A major factor that supported fiscal gains was the decline in interest payments, which had previously consumed a large portion of budgetary resources. With inflation easing and the policy rate cut from 20.5 percent to 11 percent by January 2025, debt-servicing costs declined sharply. This allowed the government to allocate more funds to development spending, particularly at the provincial level. The SBP observed that increased development outlays on infrastructure, transport, and social sectors boosted economic activity and employment while maintaining fiscal discipline.

The report also highlighted the importance of strong non-tax revenues in offsetting revenue shortfalls elsewhere. In addition to SBP profits, petroleum levies and dividends from public enterprises contributed to revenue growth. The central bank emphasized that “the quality of fiscal adjustment has improved, as the composition of revenues and expenditures has shifted toward more sustainable sources and productive uses.” It further noted that provincial fiscal positions also improved, with several provinces achieving surpluses that supported the federal fiscal framework.

Despite these gains, the SBP cautioned that Pakistan’s public finances remain under structural pressure from narrow tax bases, large subsidies, and inefficiencies in state-owned enterprises. The report stressed the need to broaden the tax net, rationalize expenditures, and reform loss-making public entities to ensure long-term sustainability. It also advised that fiscal consolidation should continue in tandem with growth-supportive policies to prevent austerity from undermining development progress.

The central bank reiterated that better debt management must remain a priority. It recommended expanding the domestic investor base for government securities, improving secondary-market liquidity, and strengthening coordination between debt management and monetary policy operations.
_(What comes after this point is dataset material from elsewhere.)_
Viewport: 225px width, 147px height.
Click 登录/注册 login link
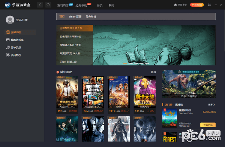(22, 20)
The SBP pointed out that recent reforms, including the publication of quarterly debt bulletins and adoption of a medium-term debt management strategy, have enhanced transparency and investor confidence.

The report credited the fiscal improvement to a broader macroeconomic turnaround. Lower inflation, external-sector stability, and a surplus in the current account collectively reduced financing pressures on the government. With foreign reserves rising to US$14.5 billion and the exchange rate stabilizing, the need for large-scale external borrowing diminished. The improved balance-of-payments position allowed the government to manage external debt repayments more smoothly and to negotiate better terms for new concessional loans.

The SBP’s analysis underscored that the fiscal gains achieved in FY25 represented the outcome of difficult but necessary policy adjustments. It said that the government’s decision to rationalize untargeted subsidies, enhance documentation of the economy, and prioritize long-term borrowing over short-term financing were decisive steps in restoring fiscal discipline. However, it warned that maintaining these achievements would require continuity of policy and strong institutional capacity.

The report concluded that Pakistan’s fiscal outlook for FY26 remains broadly positive, with the deficit projected to decline further, provided the authorities continue their commitment to reform. It stressed that fiscal sustainability, supported by a stronger central bank balance sheet and effective debt management, forms the cornerstone of Pakistan’s recent stabilization success. “The strengthening of public finances through higher SBP profits and prudent debt operations demonstrates that fiscal and monetary policies can complement each other in building macroeconomic resilience,” the report said.